Typically, in the United States (I am not sure which country your friend's passport is from), there is not a problem so long as the chip is working. I'm confident that is the same in Europe, as I've traveled throughout with what you're describing. [I hold a USA passport with a work visa in the UAE]

However

When I took the same, worn passport traveling to other countries, it caused a lot of trouble, even though the numbers, the photograph and the bar code were both legible, and the chip works.

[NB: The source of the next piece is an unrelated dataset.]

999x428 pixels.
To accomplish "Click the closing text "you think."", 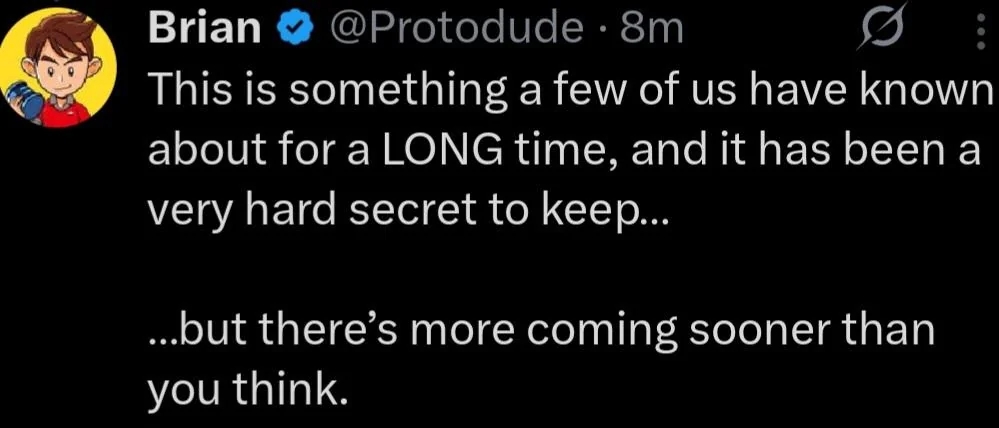I will coord(248,388).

  • In Saudi Arabia, I almost had my transit visa taken away, because they didn't 'like' my passport.
  • In Nepal, I waited hours in a wooden chair at the airport in Kathmandu. It was not explained to me the issue specifically, but it was about my passport, so I am assuming it was the presentation of it, since I don't really have anything controversial with it.
  • In Israel I was subject to extreme scrutiny and questioning (before departing, oddly), but I will caveat that this could have been because I have a lot of stamps from countries that they politically do not tend to favor. Nonetheless, the passport was again the issue.
  • In the United Arab Emirates, I was detained in the airport overnight and missed a day of work, because of the condition of the passport - being told after my PRO talked to them, that I "need to get a new passport."

My very strong recommendation is to have your friend get a replacement passport just to avoid the unnecessary hassle if someone doesn't like how worn or 'suspicious' it looks. The minute I got back to Abu Dhabi I went to the US Embassy, got a replacement, and haven't had a problem since.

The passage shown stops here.